A Southern Baptist task force has urged leaders of the nation's largest Protestant denomination to take “unprecedented” measures to evangelize the growing number of Hispanics in the country.
Goals include baptizing more than 50,000 Hispanic converts by 2010 and starting 250 new Hispanic churches each year during that same period. The effort to start new churches would give the denomination a total of 3,980 Hispanic churches by 2010.
The task force members said the denomination must work among both Hispanic church members and non-Hispanics to evangelize Hispanics in their communities and workplaces.

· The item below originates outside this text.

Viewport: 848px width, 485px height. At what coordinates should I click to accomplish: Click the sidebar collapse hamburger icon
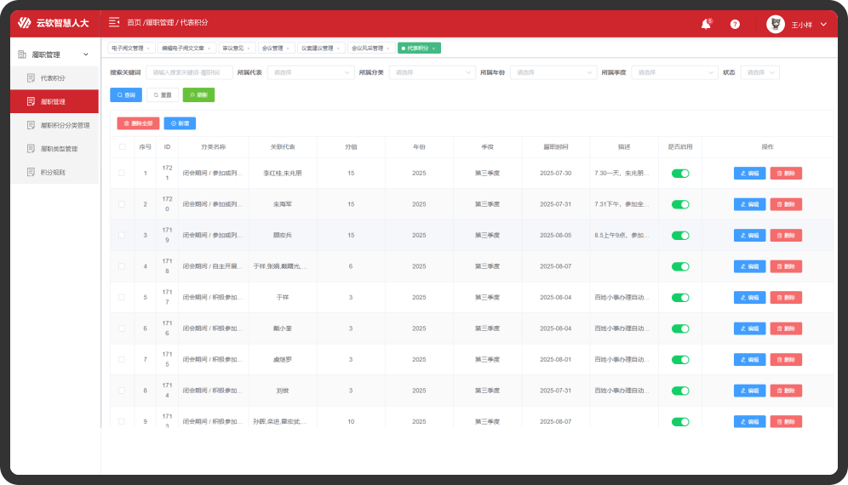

“Due to the explosive growth of the Hispanic population, unprecedented cooperative efforts are going to be needed including the North American Mission Board, state conventions, state Hispanic fellowships, other Baptist agencies and existing churches,” concluded a report developed by task force members titled “21st Century Hispanic Realities: Transforming the Social and Religious Panorama of North America.”
The task force also recommended that the denomination's mission board create a bilingual Web site to communicate with Hispanic Baptists and seminaries should offer training for Hispanic leaders at a range of education levels.
Task force leaders noted that there must be outreach to Hispanics who are not English speakers as well as those who are.
“We cannot be lulled into thinking that most Hispanics are assimilated and that our typical English-speaking approaches are all that we need to reach them and to start churches among them,” the 21st-century report reads.